Espion présumé: Londres met en garde Moscou après l’arrestation de l’ex-Marine

 

Le ministre britannique des Affaires étrangères, Jeremy Hunt, a mis en garde Moscou ce vendredi 4 janvier contre un « jeu d’échecs diplomatique » après l’inculpation pour « espionnage » de l’ex-Marine Paul Whelan. Ce dernier possède la triple nationalité américaine, britannique et irlandaise.

« Nous n’acceptons pas que des personnes soient utilisées dans un jeu d’échecs diplomatique, a déclaré M. Hunt sur la BBC, précisant que le Royaume-Uni n’avait pas encore obtenu l’accès consulaire à Paul Whelan. Nous sommes tous très inquiets pour lui et sa famille. » Un porte-parole du ministère des Affaires étrangères a précisé que le Royaume-Uni avait reçu « une demande d’assistance de sa part ».

« C’est un sujet britannique. Les Britanniques ont envoyé une demande de visites consulaires. On y travaille », a réagi la porte-parole de la diplomatie russe, Maria Zakharova, citée par l’agence de presse officielle TASS. Selon une source officielle interrogée par l’AFP, l’américain Paul Whelan détient également un passeport irlandais. Jeudi 3 janvier, son avocat, Vladimir Jerebenkov, a annoncé que la justice russe avait inculpé d’« espionnage » son client, arrêté à Moscou le 28 décembre, dans un contexte déjà lourd d’affaires de ce type entre la Russie et les Occidentaux.

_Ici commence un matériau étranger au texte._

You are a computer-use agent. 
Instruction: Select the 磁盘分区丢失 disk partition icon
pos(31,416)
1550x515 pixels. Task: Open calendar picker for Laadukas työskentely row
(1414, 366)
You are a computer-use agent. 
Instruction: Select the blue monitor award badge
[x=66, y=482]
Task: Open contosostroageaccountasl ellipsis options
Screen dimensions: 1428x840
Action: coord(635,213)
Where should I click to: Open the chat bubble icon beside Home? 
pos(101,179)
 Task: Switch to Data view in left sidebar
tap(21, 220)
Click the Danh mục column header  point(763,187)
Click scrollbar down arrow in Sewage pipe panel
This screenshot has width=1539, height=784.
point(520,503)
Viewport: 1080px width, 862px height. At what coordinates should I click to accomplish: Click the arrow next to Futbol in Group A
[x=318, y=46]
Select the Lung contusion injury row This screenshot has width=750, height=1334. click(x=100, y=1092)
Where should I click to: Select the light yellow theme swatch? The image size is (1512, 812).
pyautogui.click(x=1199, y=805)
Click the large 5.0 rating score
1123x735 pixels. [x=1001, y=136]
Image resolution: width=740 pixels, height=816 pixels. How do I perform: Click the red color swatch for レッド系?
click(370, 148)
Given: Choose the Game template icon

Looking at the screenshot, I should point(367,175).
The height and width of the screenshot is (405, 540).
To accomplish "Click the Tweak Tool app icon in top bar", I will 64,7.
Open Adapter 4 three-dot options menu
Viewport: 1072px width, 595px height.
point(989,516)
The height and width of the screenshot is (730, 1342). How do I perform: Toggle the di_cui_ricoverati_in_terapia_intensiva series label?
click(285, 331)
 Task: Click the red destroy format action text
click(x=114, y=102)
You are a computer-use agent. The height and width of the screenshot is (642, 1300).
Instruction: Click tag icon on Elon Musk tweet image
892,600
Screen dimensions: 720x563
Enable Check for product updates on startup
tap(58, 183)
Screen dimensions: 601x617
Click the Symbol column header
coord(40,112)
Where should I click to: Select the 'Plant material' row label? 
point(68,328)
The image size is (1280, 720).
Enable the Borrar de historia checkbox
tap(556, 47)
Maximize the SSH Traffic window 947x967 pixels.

Il encourt jusqu’à 20 ans de prison

Sa mise en détention provisoire a été ordonnée avant son procès. L’avocat a dit avoir fait appel de cette décision et demandé sa remise en liberté sous caution. Les services de sécurité russes (FSB) affirment avoir arrêté Paul Whelan « pendant qu’il commettait un acte d’espionnage », ce qu’il dément. Il encourt une peine pouvant aller jusqu’à 20 ans de prison.

Agé de 48 ans, Paul Whelan est le directeur de la sécurité internationale du groupe BorgWarner, un fabricant de pièces détachées dans le secteur automobile dont le siège se trouve près de Détroit, aux Etats-Unis, selon son frère David Whelan. Déjà tendues, les relations diplomatiques entre le Royaume-Uni et Londres se sont envenimées depuis l’empoisonnement d’un ex-agent double russe et de sa fille en Angleterre en mars 2018. Cette attaque a été attribuée par le Royaume-Uni à la Russie, qui a toujours nié.